Exercise inputs.
══════════════════════════════
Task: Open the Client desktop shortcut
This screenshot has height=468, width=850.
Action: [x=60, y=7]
══════════════════════════════
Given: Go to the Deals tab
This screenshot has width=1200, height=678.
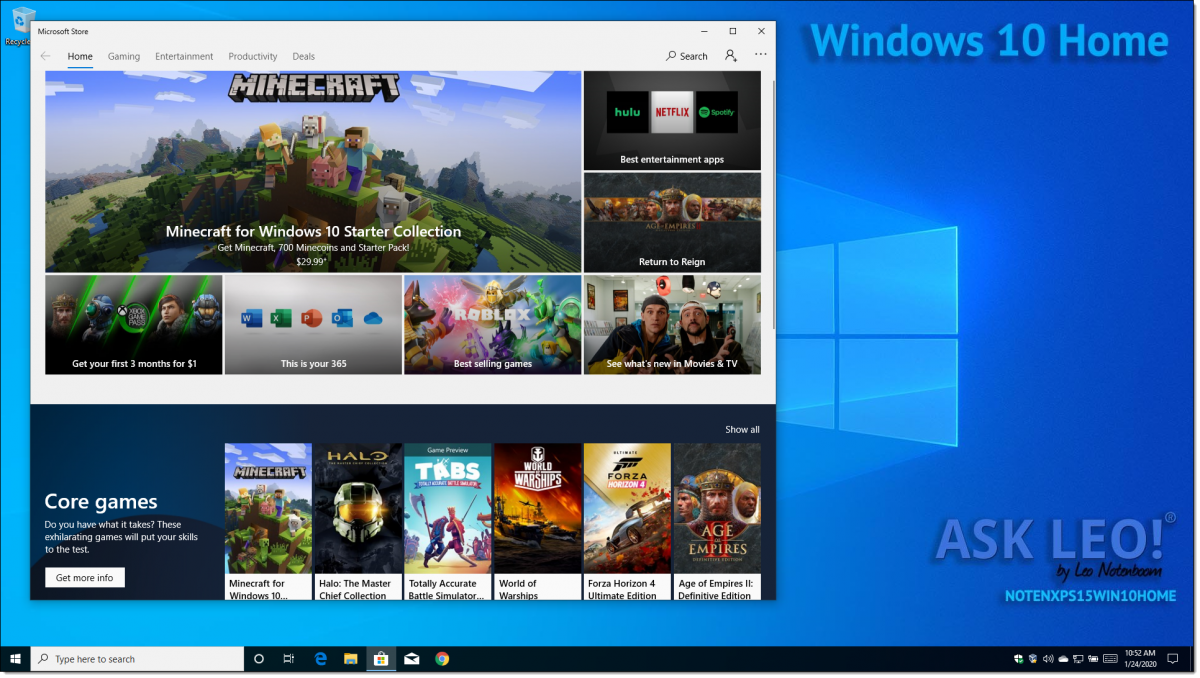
══════════════════════════════
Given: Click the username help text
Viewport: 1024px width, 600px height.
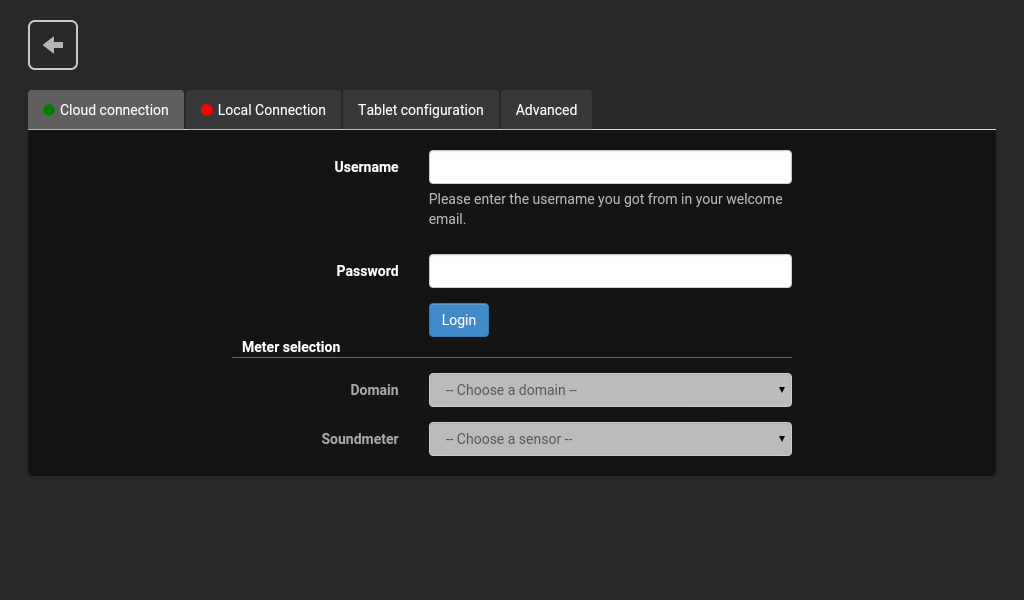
══════════════════════════════
What to work on.
Copy only this part of the entries above: the line with "Given: Go to the Deals tab", the line with "This screenshot has width=1200, height=678.", and the lines between, all exactly as written.

Answer space.
Given: Go to the Deals tab
This screenshot has width=1200, height=678.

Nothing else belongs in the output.